■ Supplied data ■
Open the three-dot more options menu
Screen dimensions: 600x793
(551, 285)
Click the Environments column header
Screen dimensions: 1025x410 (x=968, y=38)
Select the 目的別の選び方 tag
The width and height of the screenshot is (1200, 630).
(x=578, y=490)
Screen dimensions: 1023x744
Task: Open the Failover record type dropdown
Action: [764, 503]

---

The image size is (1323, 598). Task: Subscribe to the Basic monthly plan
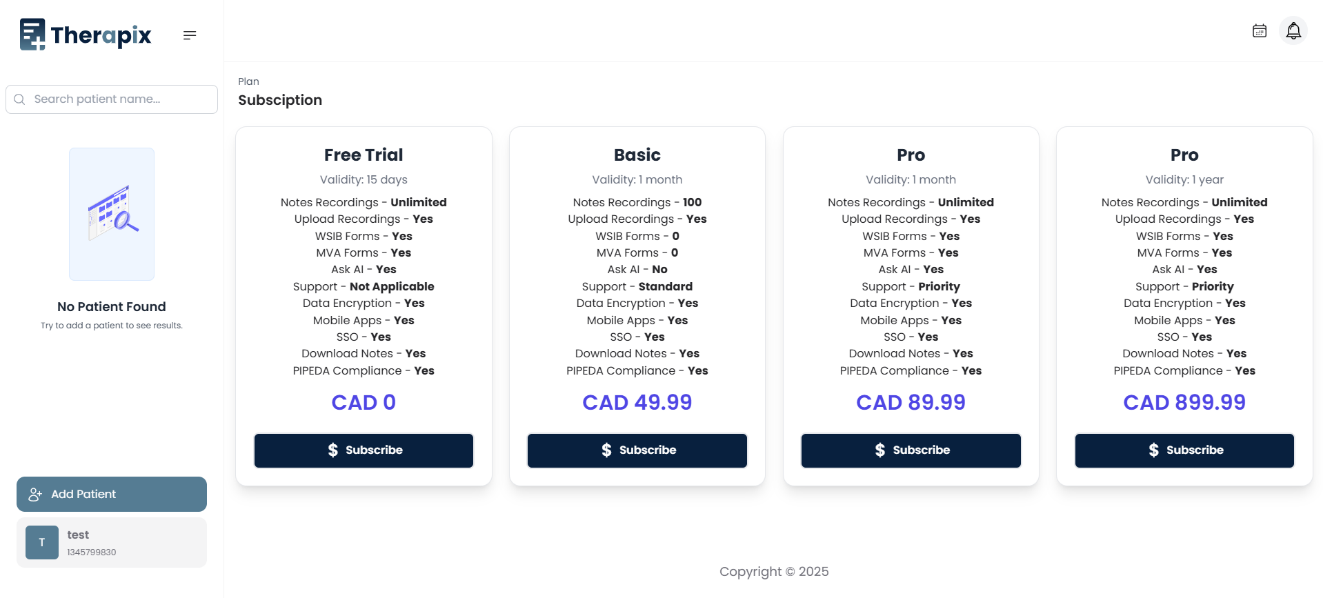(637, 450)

■ Work item ■
Using the entries above, extract exactly the span from the line with "Open the three-dot more options menu" to the line with "Select the 目的別の選び方 tag", both lines included; leave out everything else.

■ Solution to this exercise ■
Open the three-dot more options menu
Screen dimensions: 600x793
(551, 285)
Click the Environments column header
Screen dimensions: 1025x410 (x=968, y=38)
Select the 目的別の選び方 tag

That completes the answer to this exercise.